Paulo Cézar da Silva

Paulo Cézar da Silva

Paulo Cézar da Silva nasceu em 15/02/1950 na Cidade do Rio de Janeiro/RJ  .

Com mais de 40 anos de carreira – ou, conforme ele mesmo define, ministério –, Paulo é dos nomes mais conhecidos da música evangélica brasileira, de cuja evolução participa desde os anos 70. Foi naquela época que, ainda aluno do seminário Palavra da Vida, em Atibaia, São Paulo, participou de um grupo musical que representava o seminário, já com a presença de Nilma, com quem acabou se casando. Após formado no Seminário, uma circunstância promoveu um encontro com Jayrinho, que voltara recentemente de Portugal e fruto desse encontro em 1979, nasceu o  Grupo Elo, que marcou uma geração de crentes. Alguns de seus álbuns, como Calmo, sereno e tranquilo e Ouvi dizer, viraram clássicos, ePaulo Cezar, com sua poesia, uma referência.

A trágica morte do talentoso Jayro Gonçalves, o Jayrinho, culminou no fim do Grupo Elo. Mas Paulo Cezar  e Nilma seguiram adiante. E como ele mesmo disse: “Fui buscar consolo e inspiração na Bíblia”. E foi das Escrituras que surgiu a ideia de usar o nome LOGOS  que significa palavra viva,  “o que tem tudo a ver com nosso ministério, onde a Bíblia tem centralidade absoluta”, diz o artista. Com o Logos Paulo Cezar tem legado ao público cristão 17 álbuns e pérolas como as canções Situações, Espinho, Mão no arado, Portas abertas e Autor da minha fé. Compositor da maioria das músicas do grupo, o artista defende um louvor com conteúdo – coisa que, segundo ele, já não é prioridade no ambiente musical chamado evangélico. “A falta de conhecimento bíblico e os interesses comerciais estão na base da superficialidade”, resume.

Numa entrevista à revista Cristianismo Hoje, Paulo Cezar permitiu-se falar de coração aberto sobre o que pensa acerca da indústria musical, do próprio ministério e da Igreja. E não escondeu: “Sonho com bons músicos, crentes de verdade, que rendam seus talentos ao Senhor e testemunhem com suas vidas o caráter de verdadeiros adoradores.”

Perguntado “Como é o seu processo de composição?” ele respondeu – “Eu componho após pensar: pensar na minha própria vida, na vida das pessoas, nas necessidades; e sempre trago essas coisas diante da Palavra de Deus, que me diz o que fazer, ou como ir adiante.

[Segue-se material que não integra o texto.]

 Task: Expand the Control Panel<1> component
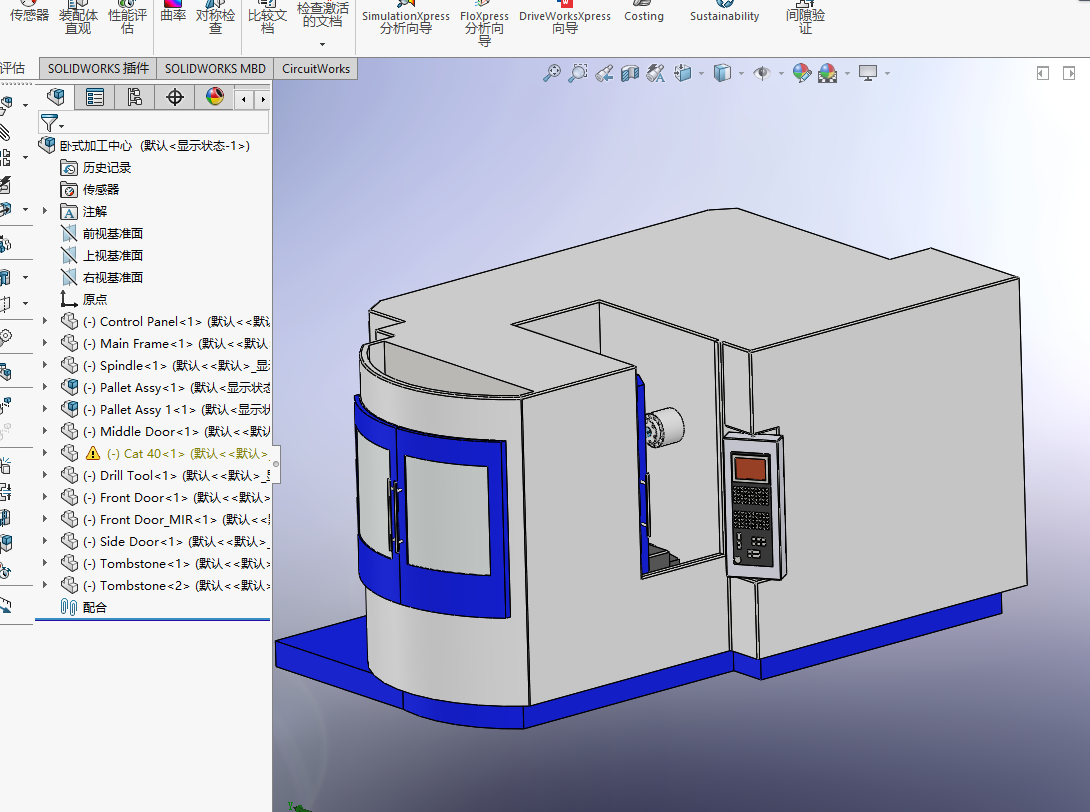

Evidentemente que os talentos natos vindos do Senhor afloram, e a excelência de quem quer adorar não permite a futilidade. Sei que, se eu for superficial e não verdadeiro, os resultados do que estou compondo serão também assim… No seminário onde estudei, embora não se tenha, especificamente, ensinado sobre os temas louvor e adoração, recebi as bases para buscar ser um verdadeiro adorador. E é isso que, desde então, tenho procurando ser.”